The true informative value of data analyses can only be ensured by following three basic pillars, the observance of which is necessary for efficient data processing. What are they?
The first pillar is a list of questions we want to answer.
When working with data, we are essentially having a live conversation. We ask the data questions, and they give us answers. The person being asked can only answer the question if they have the necessary information. Likewise, a dataset will only respond if it is based on the correct records and variables. This means that we need to carefully consider which questions we need to answer before we even start collecting data. Basically, we will work backwards.
First, we have to write down which reports supported by real data we want to obtain. Then we decide what records and variables we need to capture and analyse to get the report / output.
In short, it can be said that it is always better to request and acquire all available data into the system (database). Time-random provision of partial information for a specific output may prompt additional questions, the answers to which we would be forced to document and collect additional data for. We can always secure a partial report from the maximum possible list of data, so that collecting “all” data is ultimately worthwhile in terms of time and money. On the other hand, a partial database is definitely better than no database if you know its telling limits.
Another aspect is that the data tends to be unsorted and needs cleaning
This is usually the largest and most demanding part of the overall job. We will demonstrate what it is all about using a simple example. Creating a directory of clients in your hotel booking system usually also includes filling in the “title” box (leaving the academic degrees aside). This often includes no title (blank), and “Mr”, “Ms”. If we don’t have a direct drop-down menu to select an option by clicking on it, then we rely on who entered these titles and how. From “Mr” we get to abbreviations and misspellings, i.e. a variation of options opens up, e.g. “mr.” or “M”, or the statistical designation “0”. Therefore, first of all, we have to standardise the data collection – assign a uniform entry variant to each data. All you have to do with the existing data is to modify it to this form.
You can quickly find out how inconsistent the database is by extracting it into a spreadsheet. On a simple field such as the title, we immediately see the result.

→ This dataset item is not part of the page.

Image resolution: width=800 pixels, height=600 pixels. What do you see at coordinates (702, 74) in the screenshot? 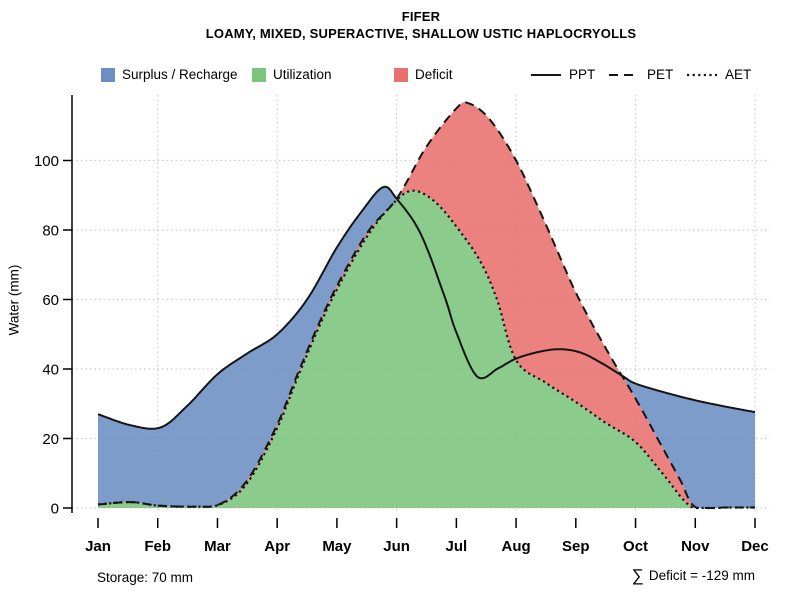
I see `dotted-line-icon` at bounding box center [702, 74].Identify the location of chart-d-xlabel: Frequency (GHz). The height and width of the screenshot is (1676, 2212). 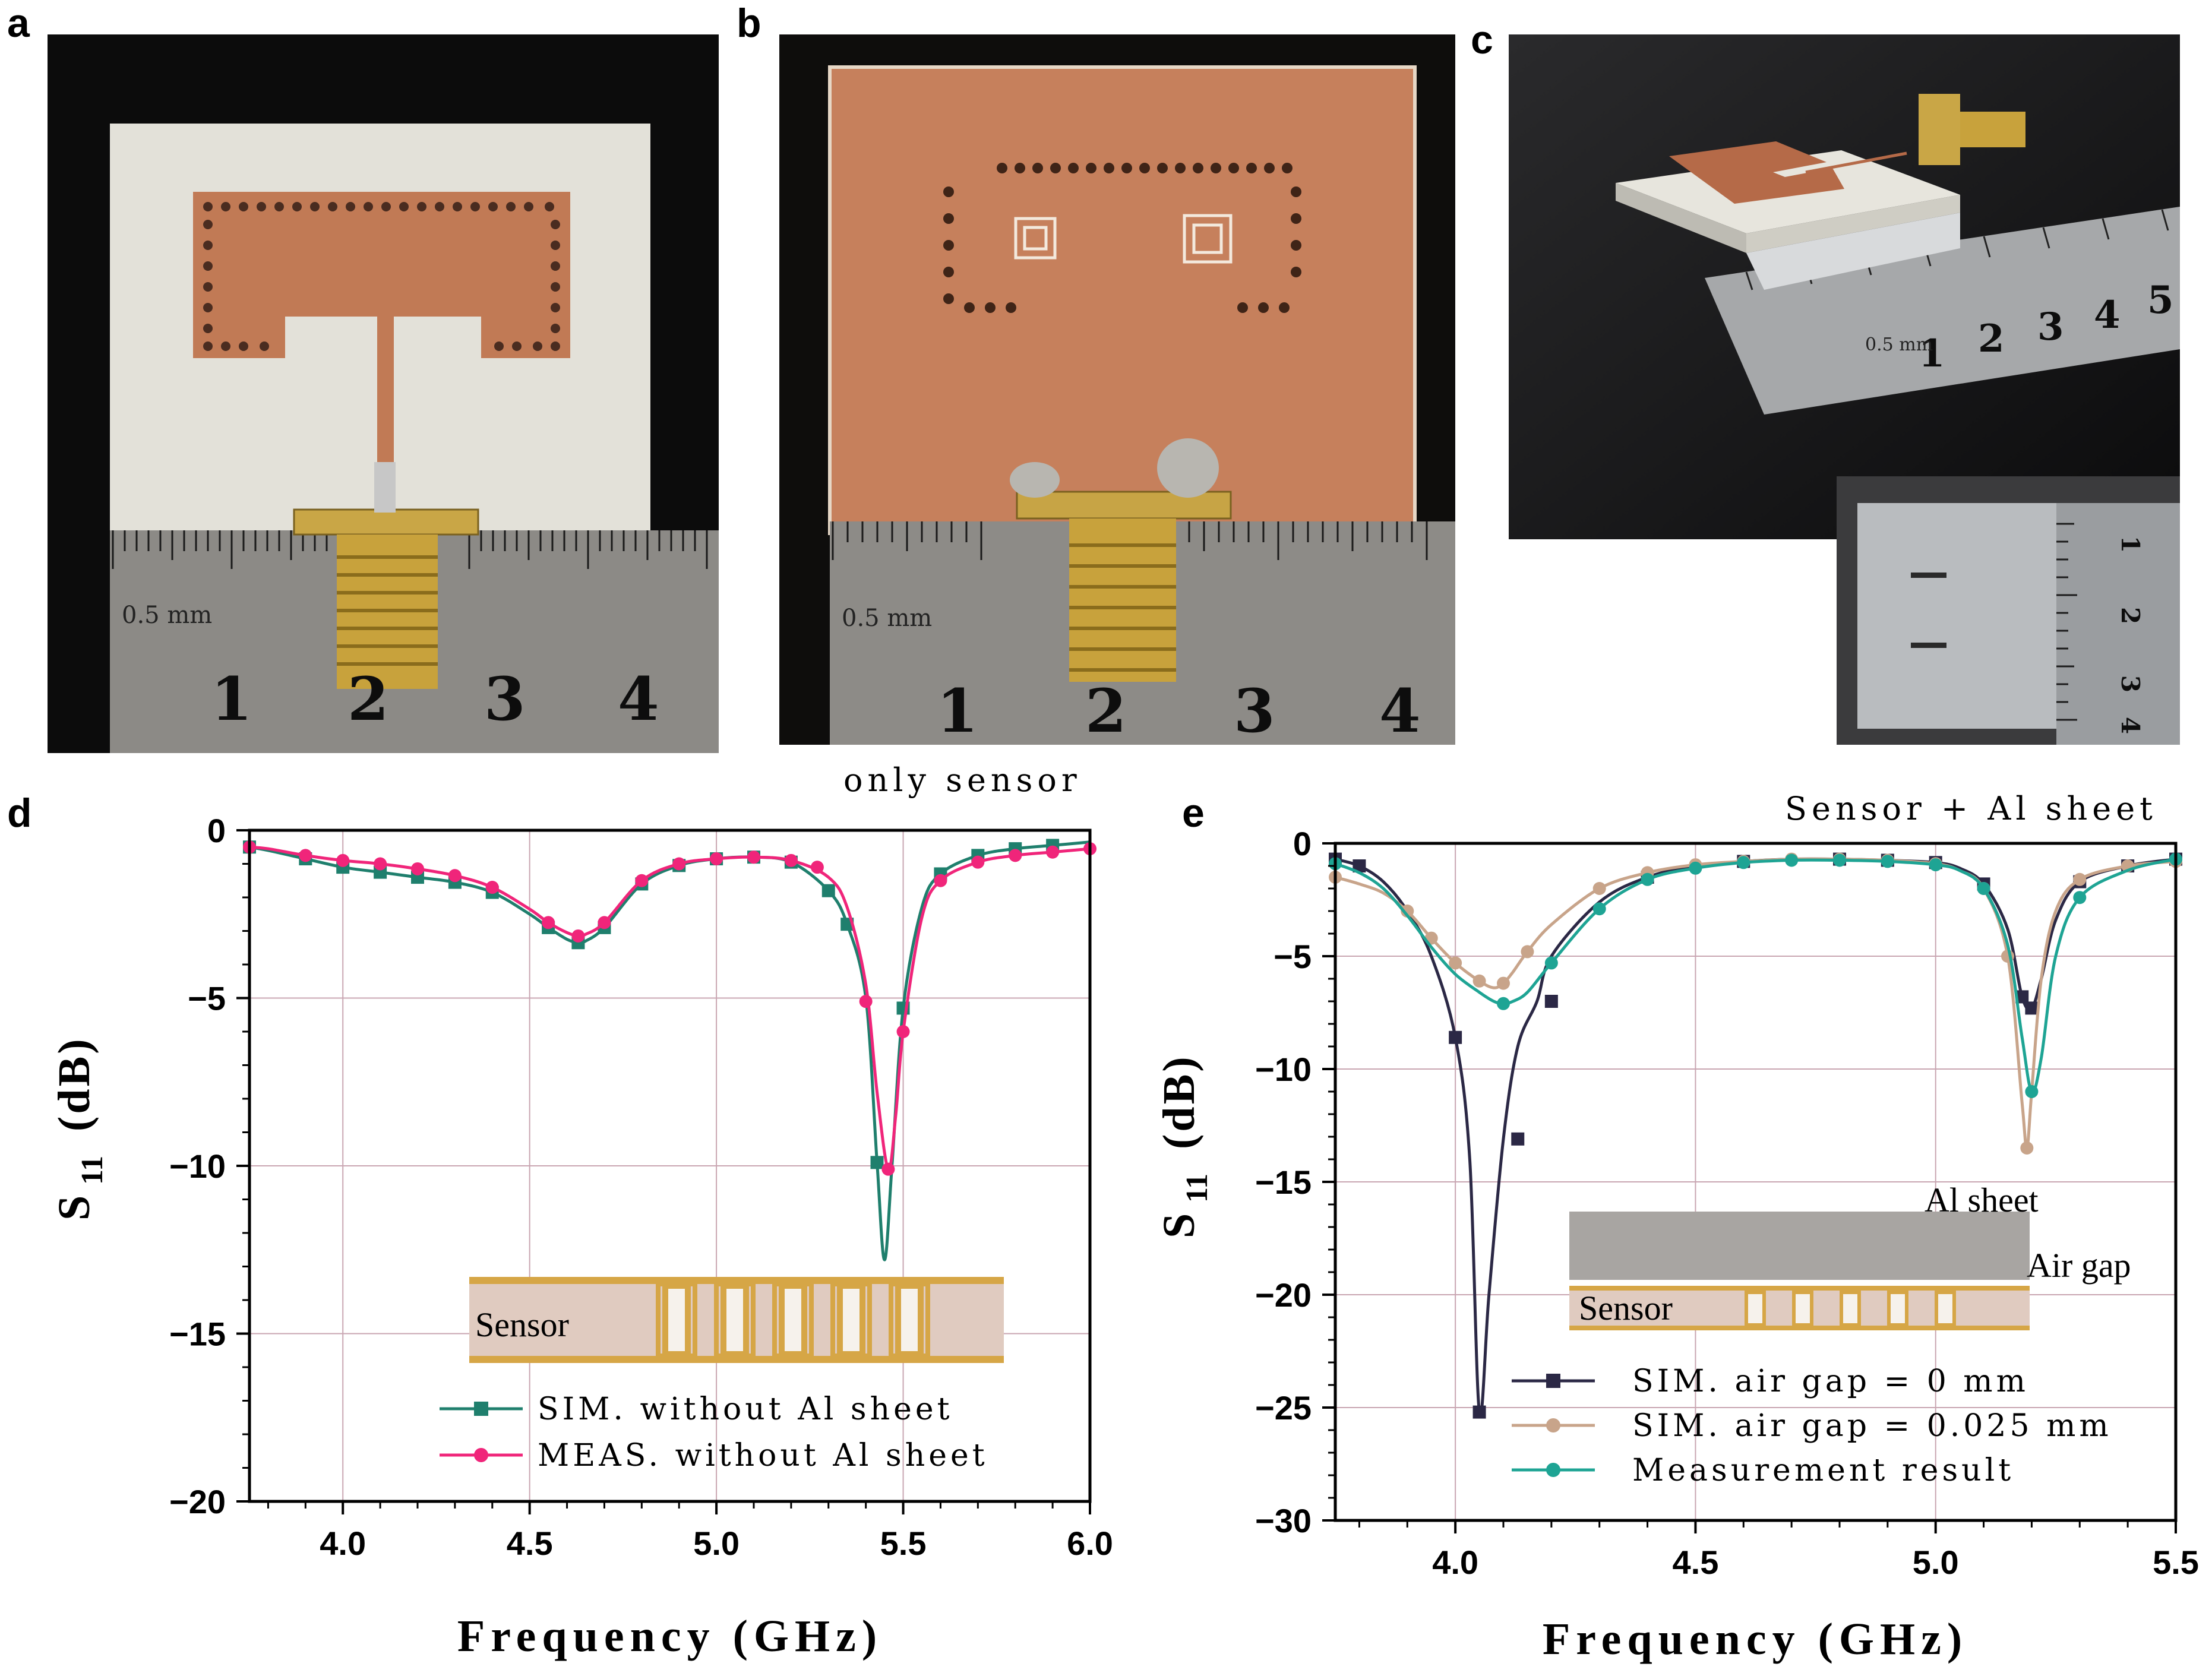
(670, 1636).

In the case of data that is automatically transferred to the hotel directory from the online booking system, it is a good idea to insert only drop-down menus, where the client only selects and clicks on the given option. When entering names and addresses, it is advisable to include a legend showing the form the data should take. For example, show the name and surname exactly as written in the travel document or ID card, without abbreviations of middle and other names. The same applies for address. If any information is not known, choose the option “unknown” or do not fill it in at all. This prevents duplication and multiplication of client cards and other disinformation. If any data from the booking does not match during check-in, they must always be corrected.
The third fact is that data can have unsubstantiated features.
Therefore, before processing them, we must ensure that, for example, a new code that is not specified in the directive was not created during entry, or that the system operator did not fill in an “unknown” field with some other data “just so there is something there”, that there was no functional change in the system itself, etc. Also for that reason, we must first look at the result of the analysis through the filter of common sense. “Does it make sense? Does this output sound probable?”